Marseillaise sifflée : la france ne peut plus se voiler la face

MESKENS,JOELLE

Jeudi 16 octobre 2008

La chanteuse Lââm le résume avec ses mots. Mardi soir, elle a eu « les boules ». Les boules oui, quand, entonnant la Marseillaise au Stade de France, elle s’est fait huer par des supporters haineux. Elle qui, d’origine tunisienne, avait justement été choisie pour célébrer l’amitié franco-maghrébine. Quel gâchis…

Ce soir-là, l’événement n’était évidemment pas sur la pelouse. C’est la France qui a perdu au score. La France et surtout son modèle d’intégration.

Nicolas Sarkozy a eu raison de réagir immédiatement. Les incidents sont graves et les images, désastreuses.

Comme celles des voitures de la production du prochain film de Luc Besson incendiées ces derniers jours encore à Montfermeil, en Seine-Saint-Denis. Juste à côté de Clichy-sous-Bois où s’étaient déclenchées les émeutes de 2005. Au stade, il n’y a pas eu de violence physique, bien sûr. Mais la charge symbolique est la même. C’est l’expression d’un même rejet de la France. Ces incidents ne pouvaient pas rester sans réponse. Mais les mesures décrétées à l’Elysée en une heure à peine, au cours d’une réunion intercalée d’urgence dans un agenda overbooké par la crise financière, sont-elles à la hauteur ? Elles sont suffisamment spectaculaires, c’est sûr, pour adresser un message à l’électeur : « On ne laissera plus faire ! » Mais au-delà ?

Interrompre un match en cas de sifflets ? La belle affaire ! Et encore, on ne parle pas du côté surréaliste à présenter comme une sanction le départ des officiels (quel chahuteur serait peiné de voir un ministre quitter le stade ?), ou à délocaliser ces matchs comme l’a proposé le secrétaire d’Etat Bernard Laporte (dans les belles provinces au moins, tout le monde pourrait agréablement se voiler la face).

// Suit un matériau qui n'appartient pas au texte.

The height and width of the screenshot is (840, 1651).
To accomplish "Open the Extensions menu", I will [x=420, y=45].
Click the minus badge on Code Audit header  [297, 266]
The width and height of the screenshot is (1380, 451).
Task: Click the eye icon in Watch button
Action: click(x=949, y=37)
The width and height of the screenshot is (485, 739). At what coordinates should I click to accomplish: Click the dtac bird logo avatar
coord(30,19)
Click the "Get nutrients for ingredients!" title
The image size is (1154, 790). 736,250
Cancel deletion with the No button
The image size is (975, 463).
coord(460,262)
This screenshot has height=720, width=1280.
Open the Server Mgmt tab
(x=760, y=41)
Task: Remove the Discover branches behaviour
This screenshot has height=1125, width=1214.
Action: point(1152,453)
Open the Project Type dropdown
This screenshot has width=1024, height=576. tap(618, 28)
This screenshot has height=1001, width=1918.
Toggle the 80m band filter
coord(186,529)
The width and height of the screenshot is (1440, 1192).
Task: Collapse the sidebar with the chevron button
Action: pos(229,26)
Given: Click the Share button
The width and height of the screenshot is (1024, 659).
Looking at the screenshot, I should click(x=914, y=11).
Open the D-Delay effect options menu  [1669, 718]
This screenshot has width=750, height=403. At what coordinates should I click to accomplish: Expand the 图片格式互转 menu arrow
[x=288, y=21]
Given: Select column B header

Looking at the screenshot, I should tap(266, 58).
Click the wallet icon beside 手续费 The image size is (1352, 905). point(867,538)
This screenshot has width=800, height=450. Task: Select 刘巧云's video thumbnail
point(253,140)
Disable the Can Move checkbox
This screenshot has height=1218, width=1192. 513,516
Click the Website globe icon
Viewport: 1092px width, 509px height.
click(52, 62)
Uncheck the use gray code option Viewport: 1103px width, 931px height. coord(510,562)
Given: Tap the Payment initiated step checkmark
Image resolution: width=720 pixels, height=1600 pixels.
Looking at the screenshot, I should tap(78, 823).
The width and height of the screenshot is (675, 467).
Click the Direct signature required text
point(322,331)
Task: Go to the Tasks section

Ces incidents appellent certes à repenser les matchs mais surtout à agir en profondeur pour combler le fossé béant qui s’est creusé entre la France et ses banlieues. En 2001, déjà, un France-Algérie avait été sifflé. Qu’a-t-on fait depuis ? Nicolas Sarkozy avait promis un « plan Marshall ». Sans budget digne de ce nom, sa ministre de la Ville, Fadela Amara, n’a pratiquement que sa sincérité à proposer aux cités. Comme dirait Lââm, ça aussi, « ça fout les boules ».